WHAT THE TASK ASKS: Only one stretch of the records below should be repeated. It starts with the line containing "Task: Select the Below placement option" and goes on through the line containing "Select Monday 8 in the calendar", exactly as written.

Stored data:

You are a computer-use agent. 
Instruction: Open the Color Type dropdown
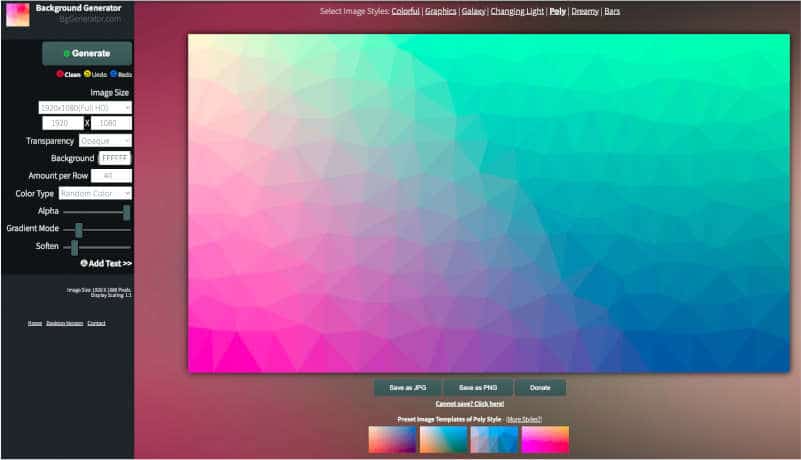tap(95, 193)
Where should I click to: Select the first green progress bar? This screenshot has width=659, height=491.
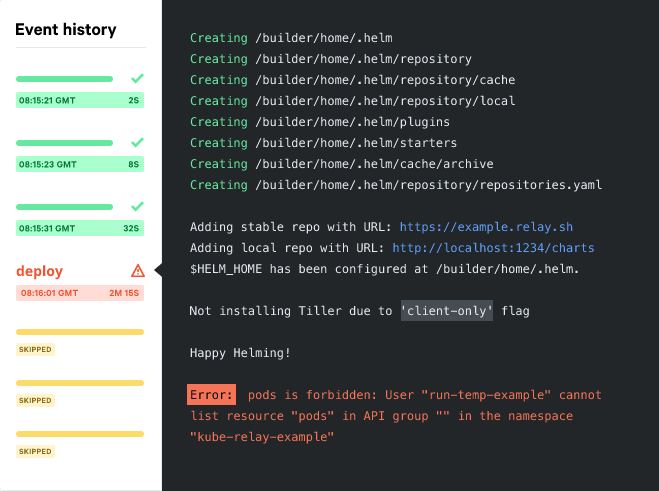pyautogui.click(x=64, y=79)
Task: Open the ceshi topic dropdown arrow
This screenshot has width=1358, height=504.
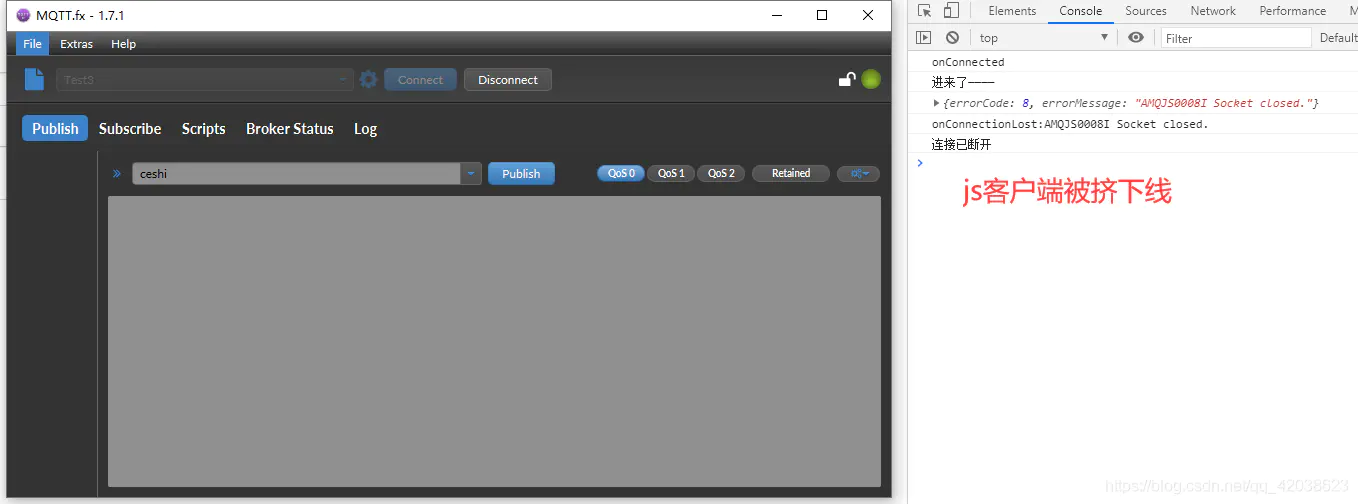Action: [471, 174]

---

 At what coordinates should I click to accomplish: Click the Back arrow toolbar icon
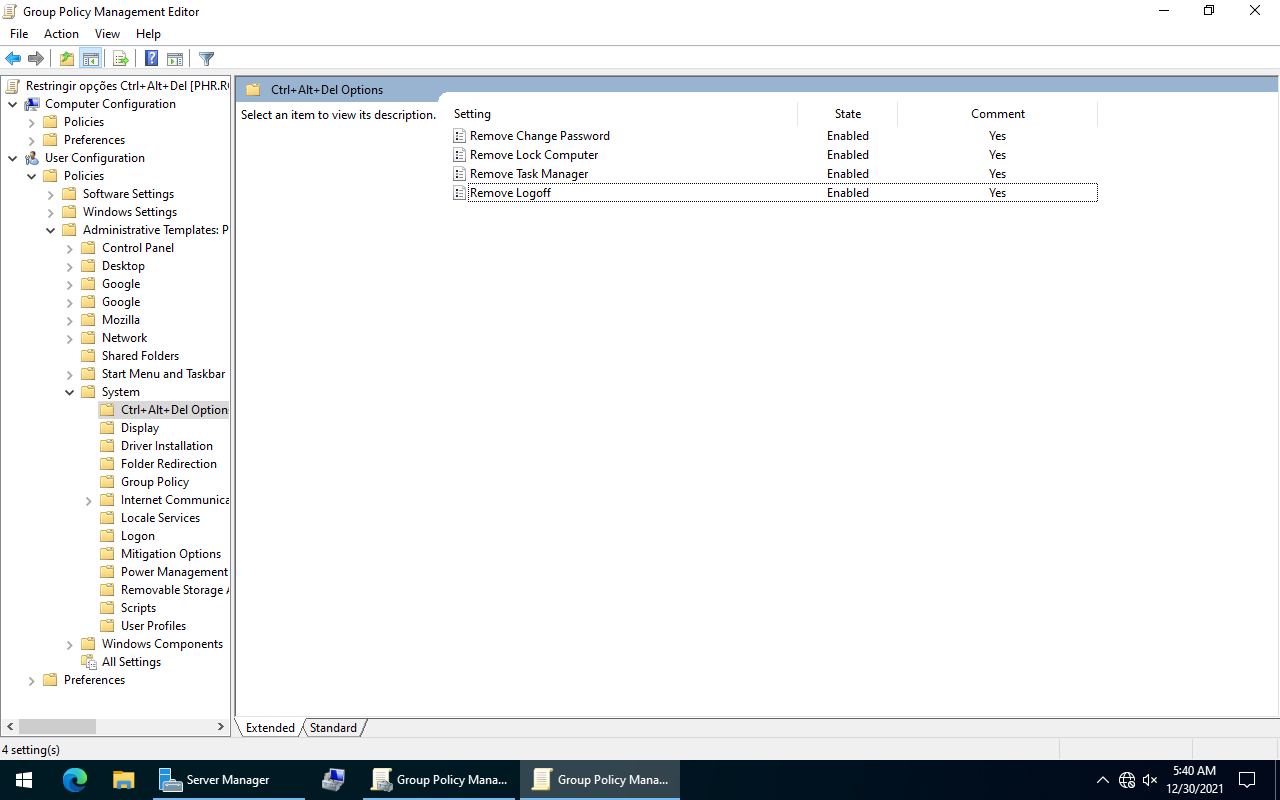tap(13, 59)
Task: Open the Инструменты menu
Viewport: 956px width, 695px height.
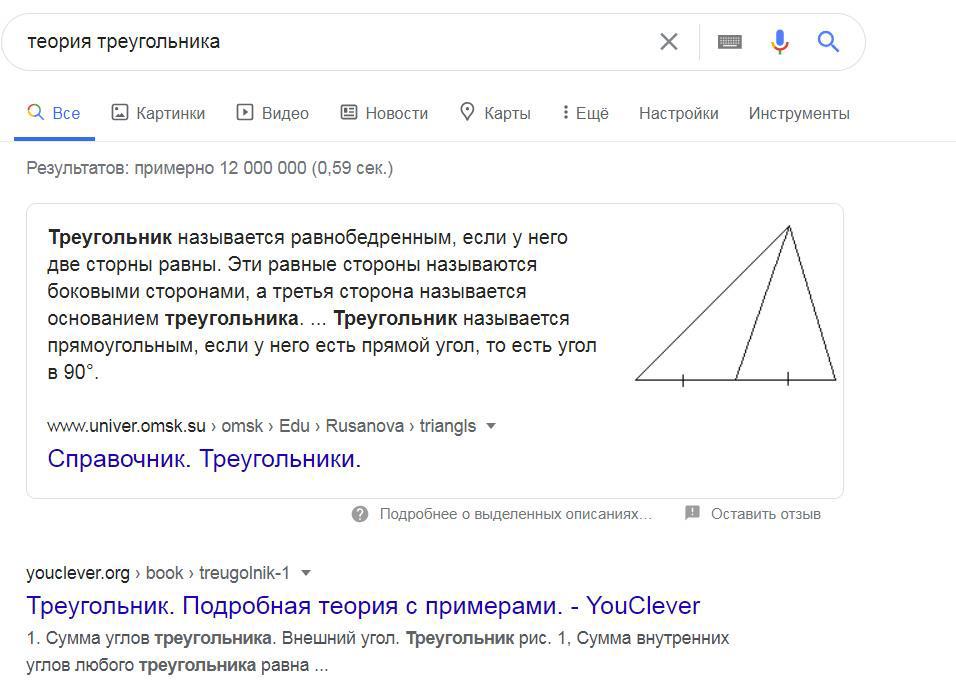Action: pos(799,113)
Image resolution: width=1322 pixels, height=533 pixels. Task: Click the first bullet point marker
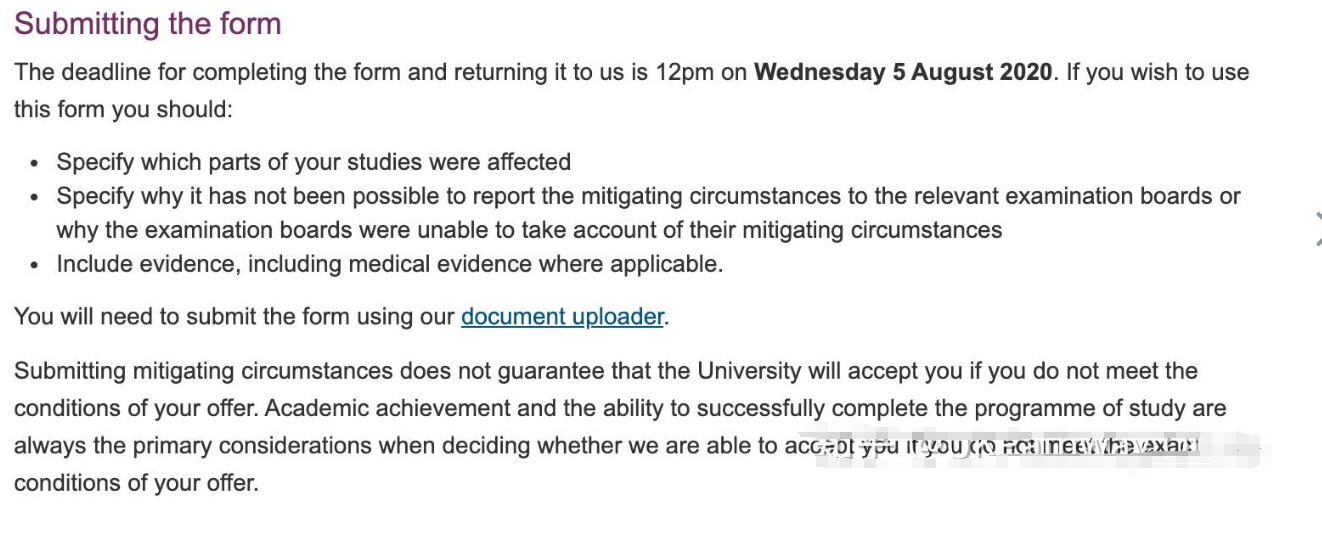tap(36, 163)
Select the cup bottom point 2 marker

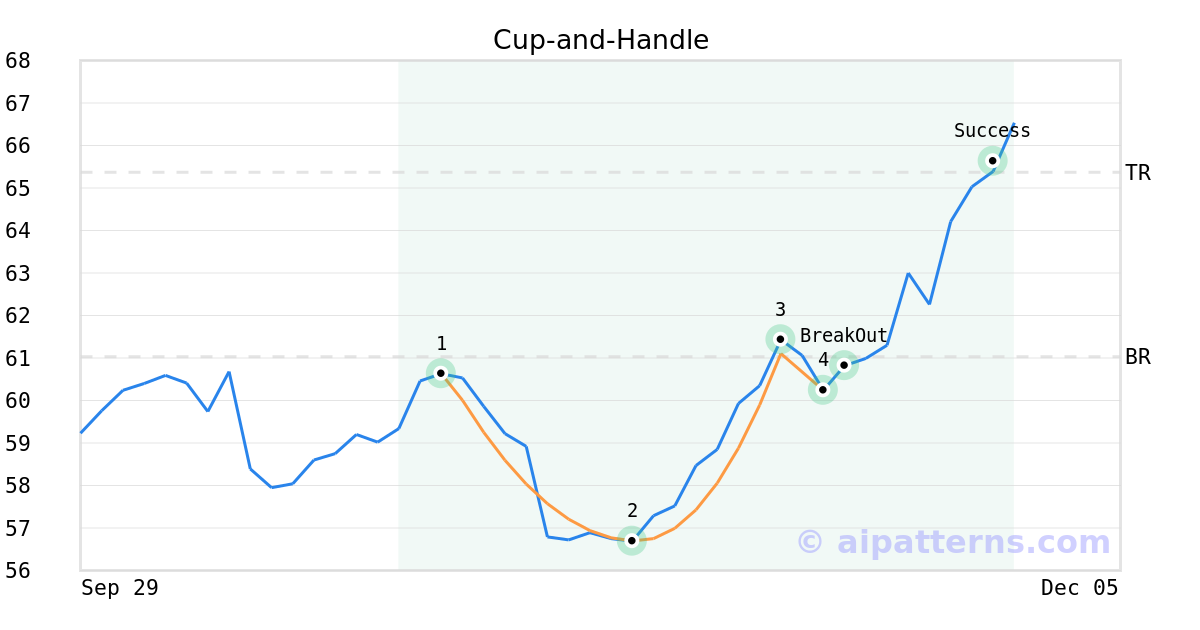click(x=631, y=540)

==

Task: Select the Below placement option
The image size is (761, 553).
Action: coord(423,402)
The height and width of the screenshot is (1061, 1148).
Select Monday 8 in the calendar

WRITTEN ANSWER:
Task: Select the Below placement option
The image size is (761, 553).
Action: coord(423,402)
The height and width of the screenshot is (1061, 1148).
Select Monday 8 in the calendar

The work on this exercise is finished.